以前、「反対尋問を経ない陳述書の証明力について」という文章を書きました。
その中では、次のように書いています。
裁判所の民事訴訟では、「陳述書」を多用します。この陳述書、どういう位置づけかというと、訴訟での法律上の「主張」を裏付ける「証拠」です。要するに、証明したい事柄を記した書面ではなく、証明したい事柄を証明するための材料そのものです。
以下、岡口基一『民事訴訟マニュアル(第2版)』を参考にします。
陳述書の機能は、次のようにまとめられます。
- 主尋問代替・補完機能
- 事前の証拠・事案開示機能
- 反対尋問準備機能
- 争点整理機能
陳述書は、一般の民事訴訟において頻繁に利用されるものですし、離婚訴訟のような人事訴訟においてもそれは変わりません。
裁判官は、尋問において、陳述書の記載内容が供述者本人から具体的に迫真性をもって供述されるか、陳述書と主尋問の内容が反対尋問を受けても破られないかを注視しています。

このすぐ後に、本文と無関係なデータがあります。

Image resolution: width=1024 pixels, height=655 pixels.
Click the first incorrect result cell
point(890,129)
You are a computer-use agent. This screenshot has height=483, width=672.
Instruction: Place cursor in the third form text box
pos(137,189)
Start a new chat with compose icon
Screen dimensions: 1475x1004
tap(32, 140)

弁護士に事件を委任しているとしても、陳述書の作成者は、陳述書の内容を経験した本人です。そこは、訴状や準備書面とは大きく異なりますね。上でも書きましたが、訴状や準備書面は「主張」を提示するものであり、陳述書は「証拠」にあたるからです。
離婚訴訟において陳述書が重要な理由
一般的な民事訴訟でも陳述書は重要
一般的な民事訴訟においてもそうなのですが、離婚訴訟においても、本人尋問・証人尋問の前に陳述書を提出します。

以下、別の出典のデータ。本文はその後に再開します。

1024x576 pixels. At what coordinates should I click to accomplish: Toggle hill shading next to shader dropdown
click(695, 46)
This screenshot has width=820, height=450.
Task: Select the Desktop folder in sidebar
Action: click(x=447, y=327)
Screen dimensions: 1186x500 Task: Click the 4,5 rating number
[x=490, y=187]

陳述書には、争点に関わることや、当事者間での出来事を端的に示しますので、裁判官はそれを読んで事案の目星をつけるわけです。陳述書を提出する段階では、裁判官は、訴訟当事者と会ったこともないという場合も多いのですが、それでも訴状・答弁書・準備書面に加えて当事者らが作成した陳述書をもとに事案を推し量ります。

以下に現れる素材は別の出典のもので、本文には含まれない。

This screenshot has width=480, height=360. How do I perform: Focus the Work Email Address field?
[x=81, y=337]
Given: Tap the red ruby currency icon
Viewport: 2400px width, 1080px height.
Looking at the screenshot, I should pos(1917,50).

ですから、一般的な民事訴訟においても、陳述書は重要です。
離婚訴訟においては特に重要になる場合が多い
一般的な民事訴訟は、たとえば、契約トラブルであれば契約書などが存在することが多いですし、交通事故であれば実況見分調書や医師の診断書などが存在することが多いです。裁判所が最初に重視する紙の証拠(書証)が存在することが多いといえます。
しかし、離婚訴訟では、それに相当するものが存在することが珍しいです。何らかの写真、メール、日記といったものがある場合もありますが、それだけで証明のレベルに至るかどうかはモノ次第です。また、証拠そのものだけでは証明できず、補足説明を要する場合も多いといえます。
そのため、離婚訴訟においては、陳述書がいかに説得的かがポイントになりやすく、重要になりやすいといえます。
離婚訴訟の陳述書で気をつけるべきこと
しかし、陳述書に力を入れると言っても、「言いたいこと」「知ってほしいこと」を書きまくるのは、無意味どころか逆効果になる場合があります。
争点や、争点を判断するにあたって重要なことに絞って書くことが望ましいといえます。
そのため、陳述書は、弁護士と打ち合わせて構成していくことが望ましいといえます。自分のことになるとなかなか冷静にできないということもありますし、弁護士は裁判官に伝わりやすい構成の仕方を身につけている(場合が多い)からです。
逆に、いくら弁護士に信用を置いておられても、陳述書を完全に弁護士任せにしていると、尋問で「作成者」である本人が書いたはずの内容を話せないという事態が生じるおそれがあります。そんなことが起きてからでは、なかなか取り返しがつきません。